Hannah R (°1991, York, United Kingdom) is an artist who works in a variety of media. By applying a poetic and often metaphorical language, R tries to approach a wide scale of subjects in a multi-layered way, likes to involve the viewer in a way that is sometimes physical and believes in the idea of function following form in a work.
Her artworks are a drawn reflection upon the art of art itself: thoroughly self-referential, yet no less aesthetically pleasing, and therefore deeply inscribed in the history of modernism – made present most palpably in the artist’s exploration of some of the most hallowed of modernist paradigms. By manipulating the viewer to create confusion, she wants to amplify the astonishment of the spectator by creating compositions or settings that generate tranquil poetic images that leave traces and balances on the edge of recognition and alienation.
Her works are given improper functions: significations are inversed and form and content merge. Shapes are dissociated from their original meaning, by which the system in which they normally function is exposed. Initially unambiguous meanings are shattered and disseminate endlessly. By examining the ambiguity and origination via retakes and variations, she touches various overlapping themes and strategies. Several reoccurring subject matter can be recognised, such as the relation with popular culture and media, working with repetition, provocation and the investigation of the process of expectations.
Her works are on the one hand touchingly beautiful, on the other hand painfully attractive. Again and again, the artist leaves us orphaned with a mix of conflicting feelings and thoughts. With a conceptual approach, she uses references and ideas that are so integrated into the process of the composition of the work that they may escape those who do not take the time to explore how and why these images haunt you, like a good film, long after you’ve seen them.
Her works are an investigation into representations of (seemingly) concrete ages and situations as well as depictions and ideas that can only be realized in art. Through a radically singular approach that is nevertheless inscribed in the contemporary debate, she tries to create works in which the actual event still has to take place or just has ended: moments evocative of atmosphere and suspense that are not part of a narrative thread. The drama unfolds elsewhere while the build-up of tension is frozen to become the memory of an event that will never take place.
Her works never shows the complete structure. This results in the fact that the artist can easily imagine an own interpretation without being hindered by the historical reality. By taking daily life as subject matter while commenting on the everyday aesthetic of middle class values, she presents everyday objects as well as references to texts, painting and architecture. Pompous writings and Utopian constructivist designs are juxtaposed with trivial objects. Categories are subtly reversed.
Her work urge us to renegotiate art as being part of a reactive or – at times – autistic medium, commenting on oppressing themes in our contemporary society.
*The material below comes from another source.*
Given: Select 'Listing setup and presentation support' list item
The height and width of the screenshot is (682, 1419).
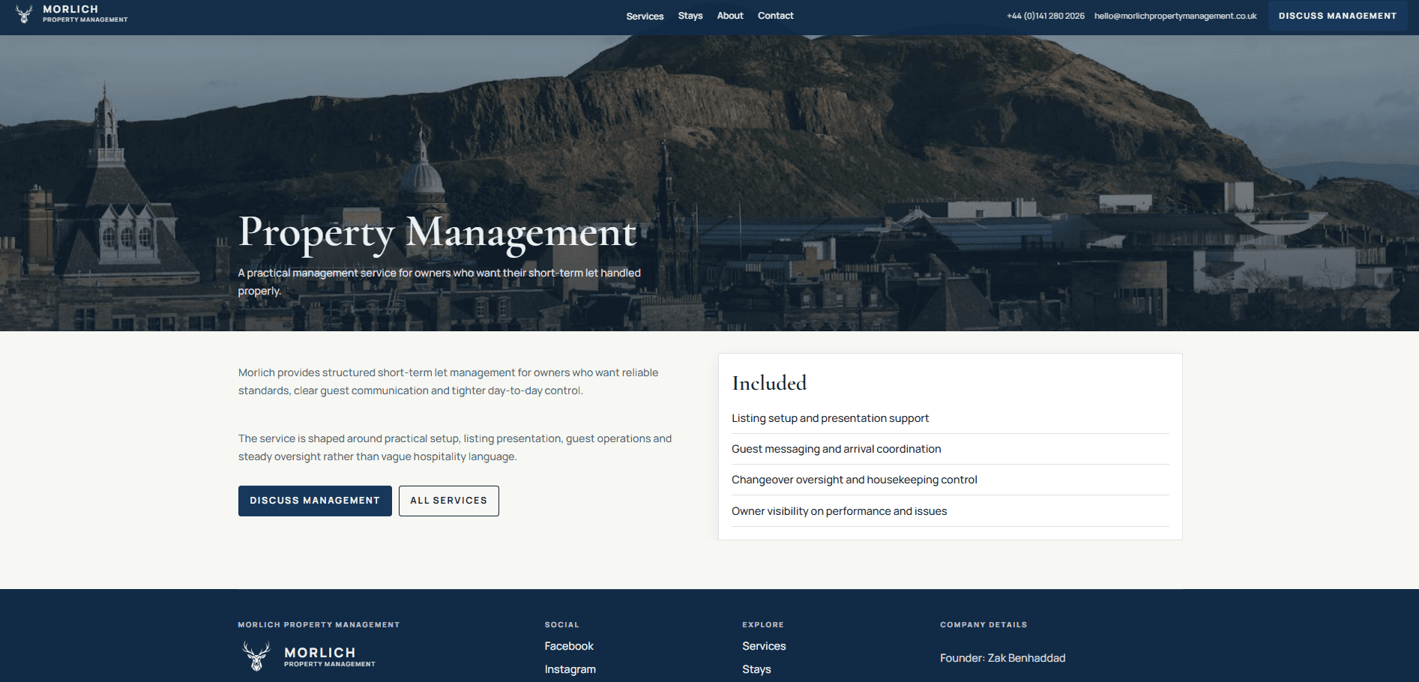Looking at the screenshot, I should pyautogui.click(x=830, y=417).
With the use of appropriated materials which are borrowed from a day-to-day context, she tries to increase the dynamic between audience and author by objectifying emotions and investigating the duality that develops through different interpretations.
She creates situations in which everyday objects are altered or detached from their natural function. By applying specific combinations and certain manipulations, different functions and/or contexts are created. By rejecting an objective truth and global cultural narratives, she often creates work using creative game tactics, but these are never permissive. Play is a serious matter: during the game, different rules apply than in everyday life and even everyday objects undergo transubstantiation.
Her works often refers to pop and mass culture. Using written and drawn symbols, a world where light-heartedness rules and where rules are undermined is created. With Plato’s allegory of the cave in mind, she often creates several practically identical works, upon which thoughts that have apparently just been developed are manifested: notes are made and then crossed out again, ‘mistakes’ are repeated.
Her works directly respond to the surrounding environment and uses everyday experiences from the artist as a starting point. Often these are framed instances that would go unnoticed in their original context. By using popular themes such as sexuality, family structure and violence, she creates with daily, recognizable elements, an unprecedented situation in which the viewer is confronted with the conditioning of his own perception and has to reconsider his biased position.
Her works are characterised by the use of everyday objects in an atmosphere of middleclass mentality in which recognition plays an important role. By putting the viewer on the wrong track, she makes work that deals with the documentation of events and the question of how they can be presented. The work tries to express this with the help of physics and technology, but not by telling a story or creating a metaphor.
Her works appear as dreamlike images in which fiction and reality meet, well-known tropes merge, meanings shift, past and present fuse. Time and memory always play a key role. Hannah R currently lives and works in Sheffield.